» **Exercise**:
Represent every line of the rows below as a JSON list of strings, one string per line, omitting blank lines.

» **Record set**:
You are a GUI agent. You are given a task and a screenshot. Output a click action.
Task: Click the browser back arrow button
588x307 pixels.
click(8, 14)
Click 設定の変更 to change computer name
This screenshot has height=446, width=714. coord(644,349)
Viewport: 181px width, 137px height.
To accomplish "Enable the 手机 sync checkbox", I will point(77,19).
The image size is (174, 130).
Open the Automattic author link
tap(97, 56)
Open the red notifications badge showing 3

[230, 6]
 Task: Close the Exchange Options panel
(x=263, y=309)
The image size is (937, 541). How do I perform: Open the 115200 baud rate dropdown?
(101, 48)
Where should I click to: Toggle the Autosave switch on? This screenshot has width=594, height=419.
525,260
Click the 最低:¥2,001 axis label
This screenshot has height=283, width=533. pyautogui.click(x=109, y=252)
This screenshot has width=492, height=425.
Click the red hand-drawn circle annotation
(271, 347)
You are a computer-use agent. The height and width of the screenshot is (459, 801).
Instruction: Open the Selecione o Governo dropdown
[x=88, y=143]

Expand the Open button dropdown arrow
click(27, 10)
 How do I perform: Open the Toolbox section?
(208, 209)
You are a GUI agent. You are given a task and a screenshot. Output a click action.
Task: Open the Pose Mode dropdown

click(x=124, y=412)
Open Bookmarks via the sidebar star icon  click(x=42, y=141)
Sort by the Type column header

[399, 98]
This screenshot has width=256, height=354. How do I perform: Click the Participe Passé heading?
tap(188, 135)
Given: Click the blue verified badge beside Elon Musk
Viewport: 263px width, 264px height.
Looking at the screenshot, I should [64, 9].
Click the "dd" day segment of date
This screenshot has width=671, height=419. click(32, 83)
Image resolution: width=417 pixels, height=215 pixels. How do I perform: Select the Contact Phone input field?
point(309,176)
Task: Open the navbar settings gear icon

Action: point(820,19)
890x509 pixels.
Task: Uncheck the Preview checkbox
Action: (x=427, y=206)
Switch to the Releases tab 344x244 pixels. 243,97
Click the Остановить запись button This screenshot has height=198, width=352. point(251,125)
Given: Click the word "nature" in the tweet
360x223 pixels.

» **Solution for this problem**:
[
  "You are a GUI agent. You are given a task and a screenshot. Output a click action.",
  "Task: Click the browser back arrow button",
  "588x307 pixels.",
  "click(8, 14)",
  "Click 設定の変更 to change computer name",
  "This screenshot has height=446, width=714. coord(644,349)",
  "Viewport: 181px width, 137px height.",
  "To accomplish \"Enable the 手机 sync checkbox\", I will point(77,19).",
  "The image size is (174, 130).",
  "Open the Automattic author link",
  "tap(97, 56)",
  "Open the red notifications badge showing 3",
  "[230, 6]",
  " Task: Close the Exchange Options panel",
  "(x=263, y=309)",
  "The image size is (937, 541). How do I perform: Open the 115200 baud rate dropdown?",
  "(101, 48)",
  "Where should I click to: Toggle the Autosave switch on? This screenshot has width=594, height=419.",
  "525,260",
  "Click the 最低:¥2,001 axis label",
  "This screenshot has height=283, width=533. pyautogui.click(x=109, y=252)",
  "This screenshot has width=492, height=425.",
  "Click the red hand-drawn circle annotation",
  "(271, 347)",
  "You are a computer-use agent. The height and width of the screenshot is (459, 801).",
  "Instruction: Open the Selecione o Governo dropdown",
  "[x=88, y=143]",
  "Expand the Open button dropdown arrow",
  "click(27, 10)",
  " How do I perform: Open the Toolbox section?",
  "(208, 209)",
  "You are a GUI agent. You are given a task and a screenshot. Output a click action.",
  "Task: Open the Pose Mode dropdown",
  "click(x=124, y=412)",
  "Open Bookmarks via the sidebar star icon  click(x=42, y=141)",
  "Sort by the Type column header",
  "[399, 98]",
  "This screenshot has width=256, height=354. How do I perform: Click the Participe Passé heading?",
  "tap(188, 135)",
  "Given: Click the blue verified badge beside Elon Musk",
  "Viewport: 263px width, 264px height.",
  "Looking at the screenshot, I should [64, 9].",
  "Click the \"dd\" day segment of date",
  "This screenshot has width=671, height=419. click(32, 83)",
  "Image resolution: width=417 pixels, height=215 pixels. How do I perform: Select the Contact Phone input field?",
  "point(309,176)",
  "Task: Open the navbar settings gear icon",
  "Action: point(820,19)",
  "890x509 pixels.",
  "Task: Uncheck the Preview checkbox",
  "Action: (x=427, y=206)",
  "Switch to the Releases tab 344x244 pixels. 243,97",
  "Click the Остановить запись button This screenshot has height=198, width=352. point(251,125)",
  "Given: Click the word \"nature\" in the tweet",
  "360x223 pixels."
]